In a bold break with their own tradition of high-powered guitar riffs and earth-shaking drums, Grammy winning rockers the Foo Fighters, led by Dave Grohl, offer a mellower, more sophisticated type of rock with their seventh album “Echoes, Silence, Patience & Grace.” The result, although not always straight-ahead, still rocks.

“Echoes” follows in the footsteps of earlier Foo Fighter albums, yet stands out for its sophistication and control. Starting off with a few mediocre hard-drivers, the album takes a while to hit its stride, but once it does, it shows why the Foo Fighters have attained such popularity.

The album opens with the single “The Pretender,” a tired tirade against the fake and phony. The disdainful chorus declares: “What if I say I’m not like the others? / What if I say I’m not just another one of your plays? / You’re the pretender / What if I say I’ll never surrender?” While the message comes across loud and clear, the song comes off as loud and unoriginal, and Grohl’s yelling during the chorus makes it almost unbearable.

The next couple of tracks are similarly grating, but the album’s fourth song, “The Long Road to Ruin,” sets it on a long road to success. “The Long Road to Ruin” stands out as the best rock song on the album and evokes earlier hits like “Learn to Fly” and “Monkey Wrench.” It starts slowly but soon picks up, going on to boldly propose: “Let’s say we take this town / No king or queen of any state / Get up to shut it down / Open the streets and raise the gates.” The song marks a return to what the Foo Fighters are best at: producing songs with smooth chord progressions and catchy choruses.

As the album progresses, Grohl slows the tempo and lowers the volume, and the album comes together.

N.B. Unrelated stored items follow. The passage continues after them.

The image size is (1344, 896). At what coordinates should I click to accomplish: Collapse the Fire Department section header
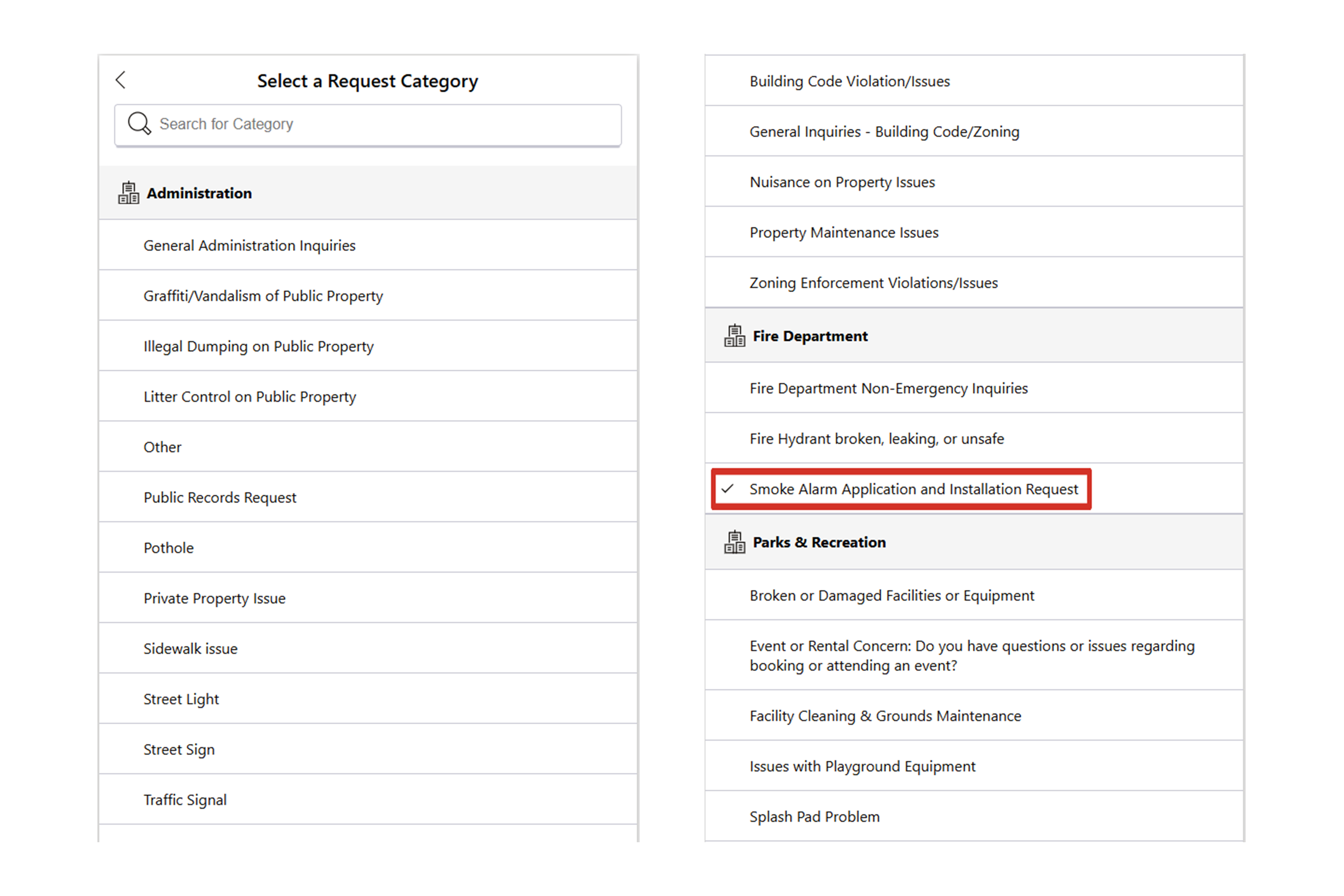click(974, 336)
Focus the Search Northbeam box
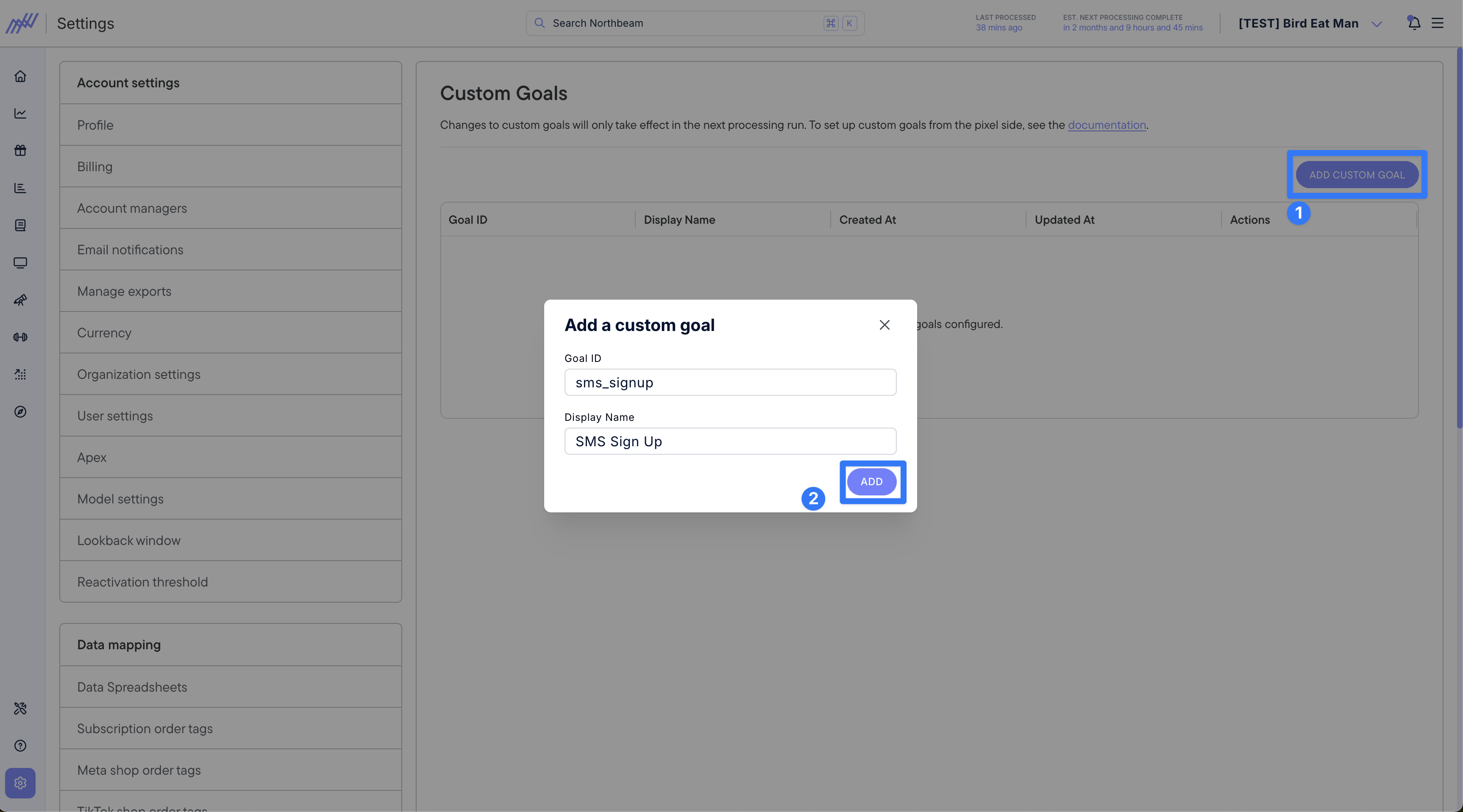1463x812 pixels. [681, 23]
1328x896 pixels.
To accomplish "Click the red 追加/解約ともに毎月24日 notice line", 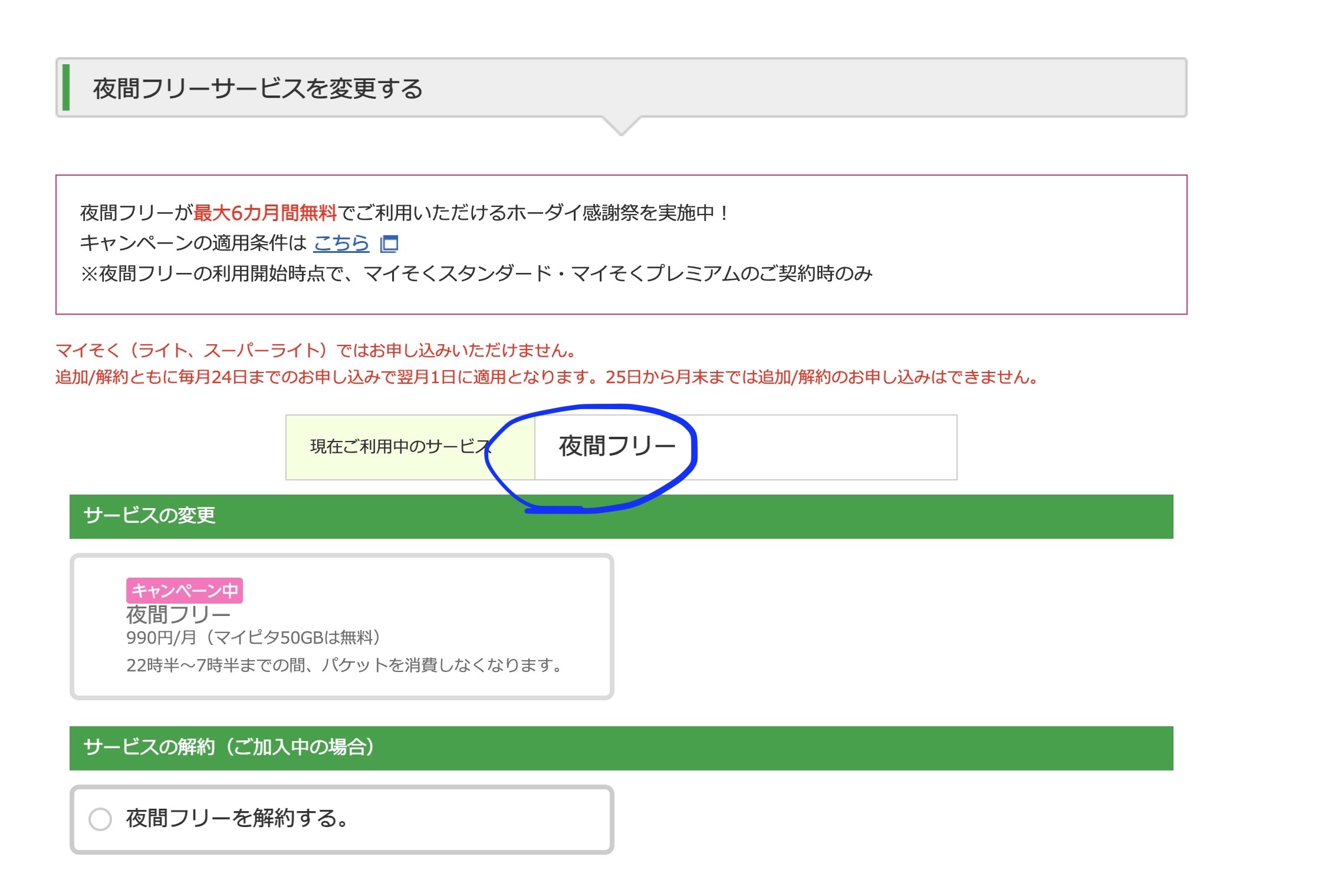I will [546, 377].
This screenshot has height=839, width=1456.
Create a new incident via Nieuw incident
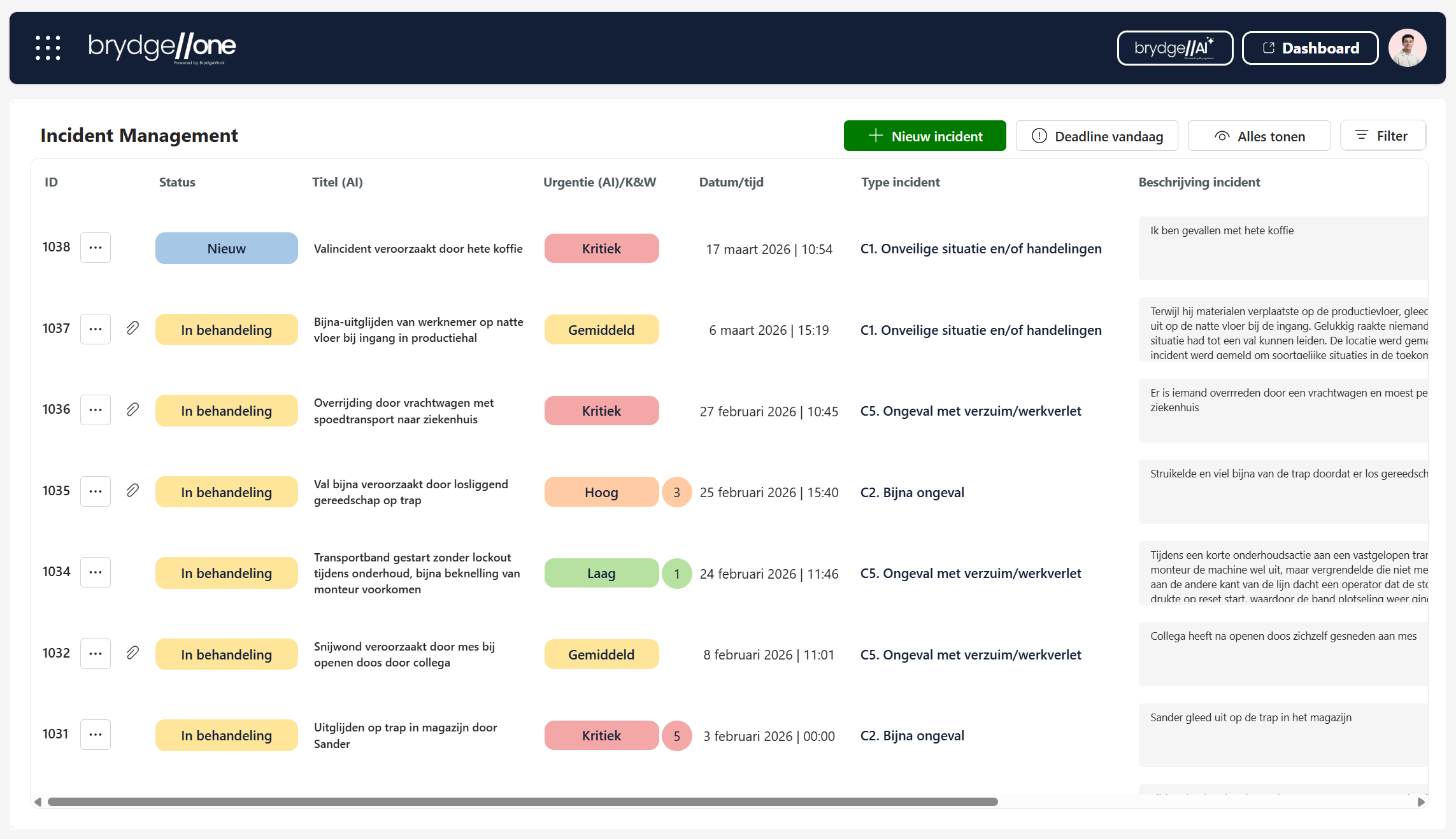(925, 136)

With songs like “Cheer Up, Boys (Your Make Up Is Running)” and “Summer’s End,” the album is more subdued and sophisticated than other Foo Fighters offerings, yet the change is welcome.

Just when the album’s direction seems clear, the Foo Fighters throw the listener off with “The Ballad of Beaconsfield Miners,” a guitar-picking instrumental written in collaboration with young guitar guru Kaki King. At first, the ballad is shocking from a band that normally prides itself on gassed-up guitars and pounding drums, but once the listener gets over the shock, the ballad adds a great original touch to the album. The Foo Fighters softly close the album with the gentle piano melody of “Home,” which finds Grohl lamenting the passage of time.

With “Echoes,” the Foo Fighters definitively depart from their earlier style of guitar-heavy rock. But the evolution reveals a more sophisticated side of the band; thankfully, Grohl and company have learned that good rock doesn’t always have to go all out.